Юрик пробурчал что-то невнятное, но все же налил ей рюмку жидко-цветного коньяку и выставил на стойку раздраженно, так что коньяк крутанулся по краю стекла точно обруч, – след этого движения тонкой пленкой сползал по стенке и еще дольше в людочкиных глазах.
– Найду, блин, мужика себе нормального, а то все дворняжки какие-то, – неряшливо болтала Людочка, проглотив коньяк в два присеста и поперхнувшись.
Юрик, отдававший кому-то сдачу, хмуро на нее взглянул.
– Ты когда напьешься, такая дурная, – недовольно сказал он. – Одну секунду, еще раз, что вы сказали? Пиво даю, щас пена сойдет. – Он показал рукой на бокал, наполненный пеной. – Секунду.
Людочка продолжала стоять у стойки и, подыскивая себе компанию, лениво смотрела вниз замутненным взором.
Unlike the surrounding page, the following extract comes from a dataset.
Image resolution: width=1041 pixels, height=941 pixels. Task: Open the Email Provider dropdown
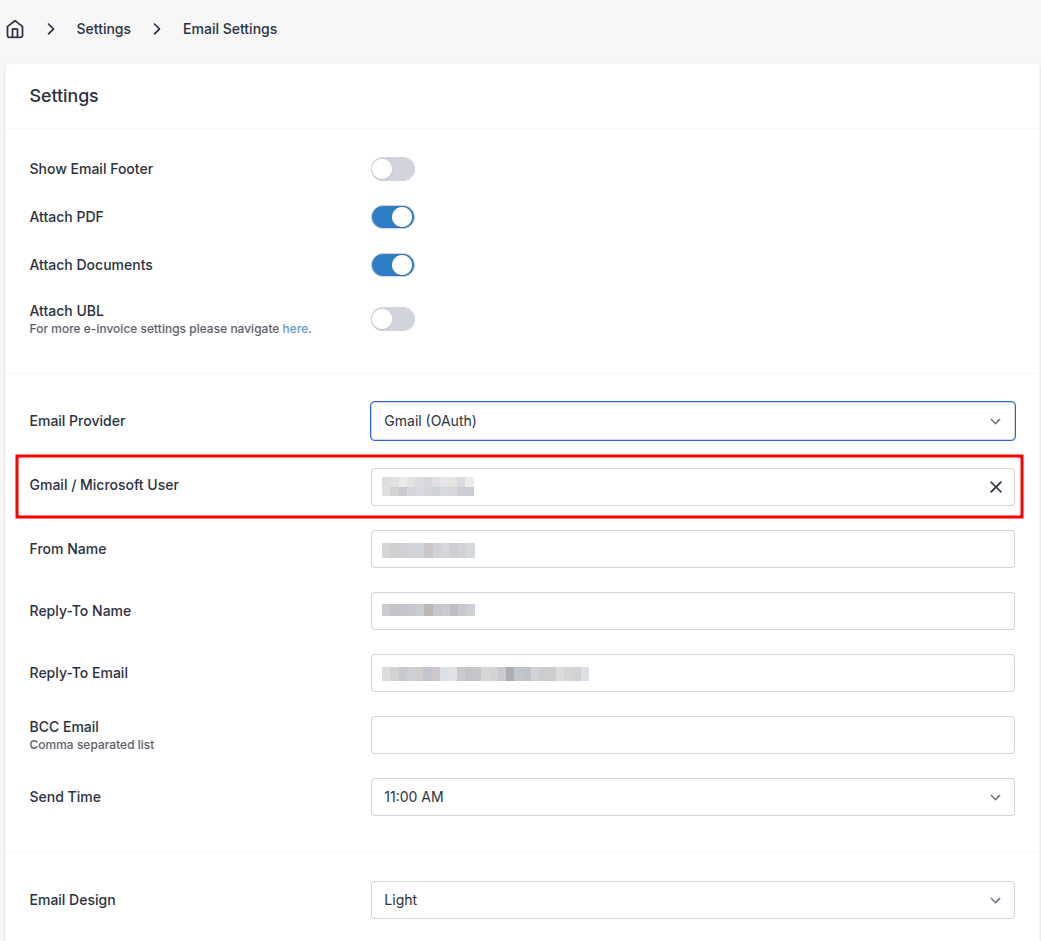point(692,421)
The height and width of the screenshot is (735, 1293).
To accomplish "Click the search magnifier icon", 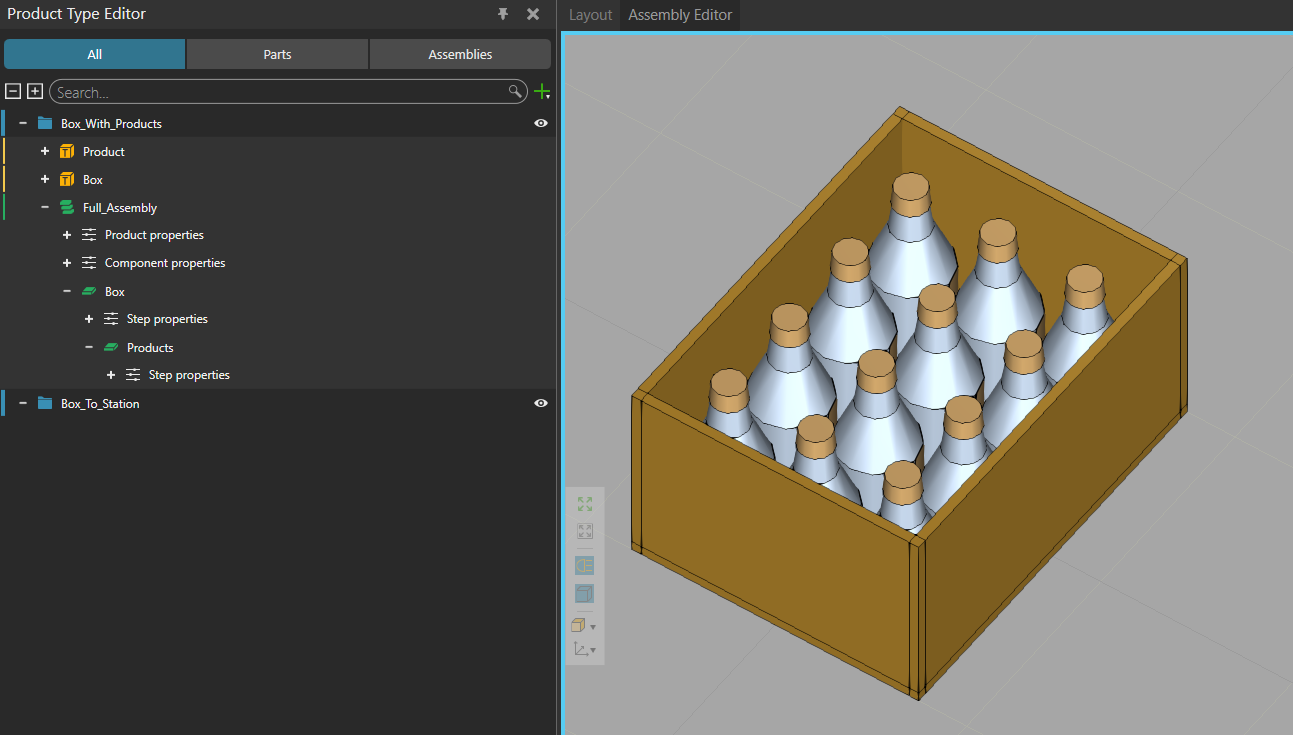I will pyautogui.click(x=515, y=92).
– Выходной у меня сегодня, выходной, – процедила она с вызовом. – Чем я хуже их? Нет, ты скажи. – Она мотнула головой в сторону террасы, где стояли столики, и тут наткнулась глазами на парня, который вместе с Юриком ждал пиво.
Юрик ничего не ответил и ушел на кухню, вытирая мокрые ладони о джинсы.
– Не грузи, – выговорила она вдогонку Юрику намеренно лихо, так чтоб слышал парень.
Людочка подошла к нему и взяла со стойки бокал с пивом.
– Не бойтесь, я не заразная, – заверила она и сделала большой глоток, оставив на краю бокала красный мазок помады.